STRUCTURE, ADMIXTURE and other similar software are among the most cited programs in modern population genomics. They are algorithms that estimate allele frequencies and admixture proportions under the premise that sampled genotypes are derived from one of “K” ancestral populations, and have been widely used to (1) detect and estimate population structure, (2) quantify ancestral admixture, and (3) build the basis for complex evolutionary hypotheses about population evolution. However, interpreting the results of these methods has often been contentious (see Gilbert et al. 2012, Lawson et al. 2012), mostly around interpretation of “K” ancestral populations. Additionally, alternate evolutionary scenarios can also produce similar observable patterns using STRUCTURE/ADMIXTURE. For e.g. three alternate scenarios – one of recent admixture, one of admixture with unsampled/unobservable “ghost” populations, and a third with a recent bottleneck are described in Falush et al. 2016 (also see the interesting Twitter conversations here and here).
In their new preprint, Falush et al. 2016 describe a goodness of fit assessment of the admixture model results compared to results using matrix factorization of “chromosome painting” palettes (Lawson et al. 2012), which uses haplotype information to estimate ancestry across individuals.

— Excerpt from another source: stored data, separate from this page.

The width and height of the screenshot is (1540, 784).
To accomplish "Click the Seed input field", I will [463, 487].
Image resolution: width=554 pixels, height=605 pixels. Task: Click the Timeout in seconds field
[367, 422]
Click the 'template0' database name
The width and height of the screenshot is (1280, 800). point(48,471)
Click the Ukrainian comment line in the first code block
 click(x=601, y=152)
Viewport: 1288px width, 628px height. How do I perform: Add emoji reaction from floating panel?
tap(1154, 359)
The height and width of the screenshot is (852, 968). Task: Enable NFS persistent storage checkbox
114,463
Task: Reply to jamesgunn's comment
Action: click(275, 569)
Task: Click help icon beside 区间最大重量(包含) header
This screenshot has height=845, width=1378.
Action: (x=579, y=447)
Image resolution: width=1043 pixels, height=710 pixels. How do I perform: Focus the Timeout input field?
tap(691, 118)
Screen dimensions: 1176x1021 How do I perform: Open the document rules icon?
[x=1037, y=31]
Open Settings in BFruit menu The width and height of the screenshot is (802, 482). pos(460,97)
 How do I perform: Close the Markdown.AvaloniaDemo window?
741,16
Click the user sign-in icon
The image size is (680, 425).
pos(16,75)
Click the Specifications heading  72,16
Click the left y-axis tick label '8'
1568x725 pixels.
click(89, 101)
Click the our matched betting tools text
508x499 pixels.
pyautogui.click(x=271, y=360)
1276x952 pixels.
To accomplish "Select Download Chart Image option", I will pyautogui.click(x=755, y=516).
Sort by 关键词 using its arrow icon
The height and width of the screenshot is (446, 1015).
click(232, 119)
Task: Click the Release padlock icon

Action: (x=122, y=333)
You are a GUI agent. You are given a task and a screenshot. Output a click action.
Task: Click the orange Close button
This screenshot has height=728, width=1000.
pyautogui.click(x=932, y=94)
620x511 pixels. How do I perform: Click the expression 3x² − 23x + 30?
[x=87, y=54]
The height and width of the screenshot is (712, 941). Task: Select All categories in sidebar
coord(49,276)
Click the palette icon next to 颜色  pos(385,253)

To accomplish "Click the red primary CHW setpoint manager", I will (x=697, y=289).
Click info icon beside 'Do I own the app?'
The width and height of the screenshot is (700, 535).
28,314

A residual plot between the two results can then be computed, which clearly demonstrates differences across evolutionary scenarios. For instance, a scenario of recent admixture doesn’t show any discernible residuals, whereas admixture with a ghost clearly indicates underestimation of admixture proportions in the admixed population.
Figure 1 of Falush et al. 2016 showing three simulated models, estimated admixture proportions, and residual plots of admixture proportions and estimated ancestries. Image courtesy: http://biorxiv.org/content/biorxiv/early/2016/07/28/066431.full.pdf
Falush et al. 2016 also show the efficacy of this new method using an empirical data set from Ari blacksmiths and cultivators. The origins of these ethnic peoples in Ethiopia have been argued, with some studies pointing to recent admixture from neighboring ethnic groups, and others towards recent bottlenecks. Their analyses using the new method however clearly indicate support for the recent bottleneck scenario, which has also been studied to be more plausible using model-based demographic analyses. The authors also point to the importance of adequate sampling of individuals from populations of focal interest while using STRUCTURE/ADMIXTURE using an example of adding Melanesians in analyses of large human population genetic data-sets.
Overall, these results show that in recent history, genetic drift has been at least as important in shaping variation within these populations as admixture. A simple history comprising a differentiation phase followed by a mixture phase is false and inferences based on this model are liable to be misleading. Other, qualitatively different scenarios should also be considered, such as one in which in which the processes of mixture and divergence in ancient history was similar to that in recent history and the differentiation into four major ancestries reflects sustained differences in connectedness between populations.
Falush, D., van Dorp, L. and Lawson, D., 2016. A tutorial on how (not) to over-interpret STRUCTURE/ADMIXTURE bar plots. bioRxiv, p.066431.
Lawson, D.J., Hellenthal, G., Myers, S. and Falush, D., 2012. Inference of population structure using dense haplotype data. PLoS Genet, 8(1), p.e1002453.
Pritchard, J.K., Stephens, M. and Donnelly, P., 2000. Inference of population structure using multilocus genotype data. Genetics, 155(2), pp.945-959.
Alexander, D.H., Novembre, J. and Lange, K., 2009. Fast model-based estimation of ancestry in unrelated individuals. Genome research, 19(9), pp.1655-1664.
Gilbert, K.J., Andrew, R.L., Bock, D.G., Franklin, M.T., Kane, N.C., Moore, J.S., Moyers, B.T., Renaut, S., Rennison, D.J., Veen, T. and Vines, T.H., 2012. Recommendations for utilizing and reporting population genetic analyses: the reproducibility of genetic clustering using the program structure. Molecular Ecology, 21(20), pp.4925-4930.